In thermodynamics we think that different potentials have totally different variables
I don't understand why the slope of the function is not directly dependent on function itself.

It is directly dependent on the function. This is why you get one differential equation as the Euler equation and not several.

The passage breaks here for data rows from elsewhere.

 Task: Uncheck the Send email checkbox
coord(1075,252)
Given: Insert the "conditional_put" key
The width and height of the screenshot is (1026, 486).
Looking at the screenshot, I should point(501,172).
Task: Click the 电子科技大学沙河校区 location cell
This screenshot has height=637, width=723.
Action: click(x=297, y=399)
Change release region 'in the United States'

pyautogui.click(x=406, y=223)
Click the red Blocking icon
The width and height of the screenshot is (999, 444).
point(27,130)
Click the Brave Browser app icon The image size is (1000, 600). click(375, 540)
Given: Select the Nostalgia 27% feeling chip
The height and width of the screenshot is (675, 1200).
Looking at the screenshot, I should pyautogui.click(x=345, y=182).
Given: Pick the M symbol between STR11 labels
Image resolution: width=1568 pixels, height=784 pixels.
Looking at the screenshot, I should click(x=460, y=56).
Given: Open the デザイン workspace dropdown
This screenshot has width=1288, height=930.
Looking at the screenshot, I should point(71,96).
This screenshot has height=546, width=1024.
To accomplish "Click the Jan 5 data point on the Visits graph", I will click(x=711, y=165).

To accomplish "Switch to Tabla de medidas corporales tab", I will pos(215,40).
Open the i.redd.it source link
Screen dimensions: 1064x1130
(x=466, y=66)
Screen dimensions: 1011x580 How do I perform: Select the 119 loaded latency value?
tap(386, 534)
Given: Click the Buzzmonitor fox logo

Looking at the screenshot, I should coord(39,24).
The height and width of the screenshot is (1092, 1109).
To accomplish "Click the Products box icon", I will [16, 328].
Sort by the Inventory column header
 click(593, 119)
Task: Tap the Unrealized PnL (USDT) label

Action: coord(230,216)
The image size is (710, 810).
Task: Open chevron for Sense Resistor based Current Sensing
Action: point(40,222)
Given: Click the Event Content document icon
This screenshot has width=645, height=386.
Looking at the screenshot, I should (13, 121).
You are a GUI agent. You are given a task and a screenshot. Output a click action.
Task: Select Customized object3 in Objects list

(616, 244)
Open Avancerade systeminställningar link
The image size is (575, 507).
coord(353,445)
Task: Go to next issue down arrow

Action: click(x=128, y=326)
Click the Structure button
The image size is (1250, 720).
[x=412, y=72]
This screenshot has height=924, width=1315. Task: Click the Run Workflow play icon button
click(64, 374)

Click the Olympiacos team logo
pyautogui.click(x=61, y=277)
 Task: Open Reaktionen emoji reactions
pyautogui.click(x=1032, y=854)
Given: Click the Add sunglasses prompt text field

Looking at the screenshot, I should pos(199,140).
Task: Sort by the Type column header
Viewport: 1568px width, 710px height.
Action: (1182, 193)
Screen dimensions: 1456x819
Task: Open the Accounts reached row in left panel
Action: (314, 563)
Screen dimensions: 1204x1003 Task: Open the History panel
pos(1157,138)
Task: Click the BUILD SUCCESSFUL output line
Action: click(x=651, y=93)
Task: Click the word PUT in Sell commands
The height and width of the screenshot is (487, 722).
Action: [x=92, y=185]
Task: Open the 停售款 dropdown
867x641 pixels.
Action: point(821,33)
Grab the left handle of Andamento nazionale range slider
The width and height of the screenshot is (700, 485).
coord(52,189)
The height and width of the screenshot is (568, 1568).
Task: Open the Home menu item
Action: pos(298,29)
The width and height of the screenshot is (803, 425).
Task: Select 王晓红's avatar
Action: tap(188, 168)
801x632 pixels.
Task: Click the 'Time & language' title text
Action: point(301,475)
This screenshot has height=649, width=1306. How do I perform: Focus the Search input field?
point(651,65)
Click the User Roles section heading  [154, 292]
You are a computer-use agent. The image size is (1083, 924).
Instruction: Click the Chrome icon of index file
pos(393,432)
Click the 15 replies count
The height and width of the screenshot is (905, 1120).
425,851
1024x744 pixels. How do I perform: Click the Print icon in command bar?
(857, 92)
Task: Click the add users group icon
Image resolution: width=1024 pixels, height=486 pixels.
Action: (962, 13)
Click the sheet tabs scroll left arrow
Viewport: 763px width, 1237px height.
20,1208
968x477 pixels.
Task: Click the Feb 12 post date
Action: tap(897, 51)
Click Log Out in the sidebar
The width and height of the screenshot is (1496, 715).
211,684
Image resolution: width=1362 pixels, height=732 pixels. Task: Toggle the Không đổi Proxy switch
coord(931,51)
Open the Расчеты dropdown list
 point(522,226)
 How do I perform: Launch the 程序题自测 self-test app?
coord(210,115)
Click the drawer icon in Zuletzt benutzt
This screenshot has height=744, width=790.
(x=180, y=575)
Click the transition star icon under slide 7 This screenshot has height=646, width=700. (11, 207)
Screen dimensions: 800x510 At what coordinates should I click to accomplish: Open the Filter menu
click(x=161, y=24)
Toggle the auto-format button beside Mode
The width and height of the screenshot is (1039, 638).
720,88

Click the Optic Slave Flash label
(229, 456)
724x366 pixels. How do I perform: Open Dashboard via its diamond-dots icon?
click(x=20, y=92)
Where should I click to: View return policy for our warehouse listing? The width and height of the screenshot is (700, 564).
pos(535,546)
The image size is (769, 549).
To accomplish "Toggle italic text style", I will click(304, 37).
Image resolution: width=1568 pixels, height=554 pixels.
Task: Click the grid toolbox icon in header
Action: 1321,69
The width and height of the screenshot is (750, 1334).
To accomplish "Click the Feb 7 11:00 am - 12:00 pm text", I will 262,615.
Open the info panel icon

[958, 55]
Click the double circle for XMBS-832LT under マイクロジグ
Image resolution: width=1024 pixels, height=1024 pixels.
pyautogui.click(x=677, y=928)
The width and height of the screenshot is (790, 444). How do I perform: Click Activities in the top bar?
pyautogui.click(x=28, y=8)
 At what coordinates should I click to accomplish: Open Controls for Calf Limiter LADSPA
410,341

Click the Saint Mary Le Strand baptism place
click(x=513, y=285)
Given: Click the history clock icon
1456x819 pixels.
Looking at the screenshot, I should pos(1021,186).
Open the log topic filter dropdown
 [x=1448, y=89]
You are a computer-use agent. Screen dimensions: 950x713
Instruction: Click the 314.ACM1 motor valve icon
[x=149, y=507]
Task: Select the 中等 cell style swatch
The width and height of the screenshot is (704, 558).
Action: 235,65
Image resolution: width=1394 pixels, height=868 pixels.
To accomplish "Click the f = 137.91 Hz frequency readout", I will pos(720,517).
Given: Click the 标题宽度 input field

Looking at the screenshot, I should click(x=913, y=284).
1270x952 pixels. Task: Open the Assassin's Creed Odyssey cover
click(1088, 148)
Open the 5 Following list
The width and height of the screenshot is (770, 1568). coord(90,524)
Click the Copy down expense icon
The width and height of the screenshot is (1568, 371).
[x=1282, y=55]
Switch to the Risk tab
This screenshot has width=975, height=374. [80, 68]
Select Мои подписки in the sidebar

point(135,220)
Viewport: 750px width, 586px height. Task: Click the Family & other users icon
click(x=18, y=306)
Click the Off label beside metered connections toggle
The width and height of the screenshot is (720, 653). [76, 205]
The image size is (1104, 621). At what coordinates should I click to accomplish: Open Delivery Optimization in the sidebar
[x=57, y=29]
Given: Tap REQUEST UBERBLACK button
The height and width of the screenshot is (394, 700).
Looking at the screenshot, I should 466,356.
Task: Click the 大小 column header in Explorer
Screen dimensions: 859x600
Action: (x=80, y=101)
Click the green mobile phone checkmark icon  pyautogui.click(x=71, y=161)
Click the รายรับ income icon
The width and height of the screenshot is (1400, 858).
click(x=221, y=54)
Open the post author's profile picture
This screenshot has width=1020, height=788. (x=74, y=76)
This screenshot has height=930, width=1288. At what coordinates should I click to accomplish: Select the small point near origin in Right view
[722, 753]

However, when computing the variation of a function which depends on several variables, you need to take the partial derivative wrt each argument separately and multiply by the inner derivative. That the arguments are not independent manifests itself by the inner derivatives not being independent.

 

[SSDdefragger]

However, when computing the variation of a function which depends on several variables, you need to take the partial derivative wrt each argument separately and multiply by the inner derivative. That the arguments are not independent manifests itself by the inner derivatives not being independent

Please can you explain this in more plain English, I don't quite follow.

 

[Orodruin]

You have a function of the form $f(a,b,c)$ where you are going to plug in $a = y(x)$, $b = y'(x)$, and $c = x$. If you want to know how this changes when you let $y(x) = y_0(x) + \epsilon y_1(x)$, you do the following:
$$
\frac{df}{d\epsilon} = \frac{\partial f}{\partial a} \frac{da}{d\epsilon} + \frac{\partial f}{\partial b} \frac{db}{d\epsilon} + \frac{\partial f}{\partial c} \frac{dc}{d\epsilon}.
$$
Here, $a$, $b$, and $c$ are just placeholders for the functions that are going to go into this. What $\partial f/\partial a$ really means is "the derivative of $f$ with respect to the first argument. In order not to have to write down dummy variables like this, we usually just write $f(y,y',x)$ and by $\partial f/\partial y$ we mean the derivative of $f$ with respect to its first argument and so on. Inserting $a = y(x)$, $b = y'(x)$, and $c = x$ gives you the correct result and $da/d\epsilon = y_1$, $db/d\epsilon = y'_1$, and $dc/d\epsilon = 0$. The fact that $y'_1$ is not independent of $y_1$ encodes the fact that $y'$ is not independent of $y$.

To take an analogy to usual multivariable calculus, consider the function $f(x,y) = xy$. If we let $x$ and $y$ depend on a parameter $t$, we find that
$$
\frac{df}{dt} = x' \partial_x f + y' \partial_y f = x' y + y' x.
$$
If we now assume that $y = x^2$, we would find $y' = 2xx'$ and inserting this into the above would give
$$
\frac{df}{dt} = x' x^2 + 2xx' x = 3 x^2 x',
$$
the very same result as we would get if we had inserted $y = x^2$ into $f$ before differentiating, so it is consistent with $y$ being dependent on $x$.